Index created successfully!


Note that using this approach, we have skipped the Node parsing step entirely,
because the Index did that by itself by using the from_documents()method.

- use_async: This parameter enables asynchronous calls. By default, it is set to False.
- show_progress: This parameter shows progress bars during Index construction. The default
value is False.
- store_nodes_override: This parameter forces LlamaIndex to store Node objects in the Index store and document store, even if the vector store keeps text. This can be useful in scenarios where you need direct access to Node objects, even if their content is already stored in the vector store.
- The default setting for this parameter is False.

![image.png](attachment:5530c761-03cb-4257-b81c-29a2d4e66b77.png)

The `VectorStoreIndex` took the ingested Documents, breaking them down into `Nodes`. 

It used the default parameters for `text splitter`, `chunk size`, `chunk overlap`, and so on. 

The nodes containing chunks of the original text were then embedded into a high-dimensional vector
space using a language model. The embedded vectors were stored within the vector store component
of the Index. 

Next, when a query is made, the query text will be similarly embedded and compared
against the stored vectors using a similarity measure identified with a method called cosine similarity.

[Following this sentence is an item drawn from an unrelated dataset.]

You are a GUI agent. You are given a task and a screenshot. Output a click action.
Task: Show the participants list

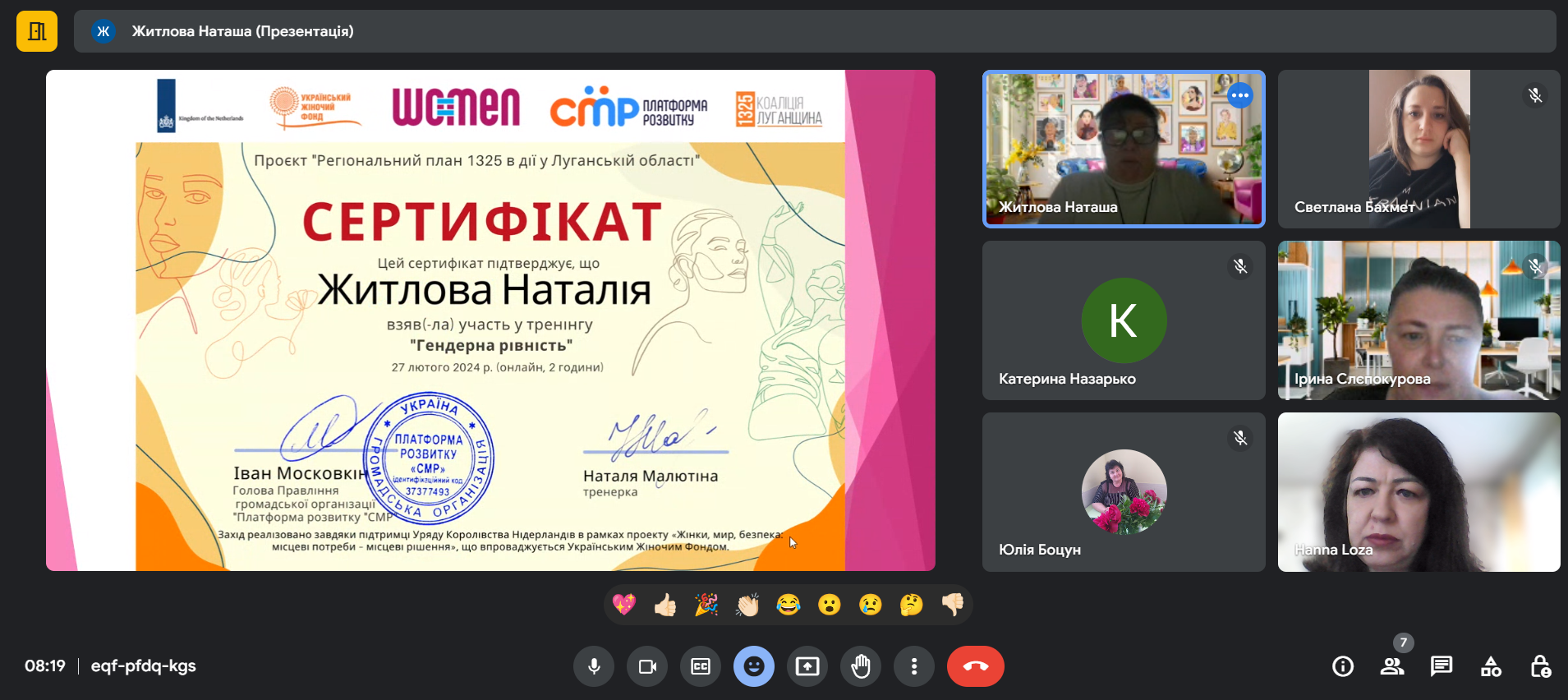pos(1392,666)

The most similar vectors – and thus the most relevant document chunks – will be returned as the
query result. 

This process enables rapid, semantically aware retrieval of information, leveraging the
mathematical properties of vector spaces to find the documents that best answer the user’s query.

![image.png](attachment:4502d1fc-9213-4699-bdce-f948548806ba.png)

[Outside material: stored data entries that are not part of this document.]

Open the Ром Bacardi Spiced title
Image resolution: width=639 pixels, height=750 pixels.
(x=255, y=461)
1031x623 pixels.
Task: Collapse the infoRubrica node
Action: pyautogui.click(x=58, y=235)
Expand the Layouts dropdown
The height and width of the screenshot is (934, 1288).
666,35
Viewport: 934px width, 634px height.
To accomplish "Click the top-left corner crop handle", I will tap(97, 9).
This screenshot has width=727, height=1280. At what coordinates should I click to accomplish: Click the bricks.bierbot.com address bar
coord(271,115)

#### how does LlamaIndex generate these embeddings?

- By default, **LlamaIndex** uses OpenAI’s **text-embedding-ada-002** model for generating embeddings.
  - This model captures semantic meanings of text, supporting applications like **semantic search**, **topic clustering**, **anomaly detection**, and more.
  - It offers a good balance between **quality**, **performance**, and **cost**.
  - It is used for embedding documents during **Index construction** and for **query embeddings**.

- **Alternatives** may be necessary in certain scenarios:
  - **High Data Volume**: Cost of a hosted model might be too high.
  - **Data Privacy**: Preference for local models to avoid sending proprietary data to external services.
  - **Specialized Needs**: Requirement for models tailored to specific topics or domains.

- **Local Model Option**:
  - LlamaIndex supports local embedding models.
  - For instance, the default model from **Hugging Face** ([BAAI/bge-small-en-v1.5](https://huggingface.co/BAAI/bge-small-en-v1.5)) can be used for cost reduction or local processing needs.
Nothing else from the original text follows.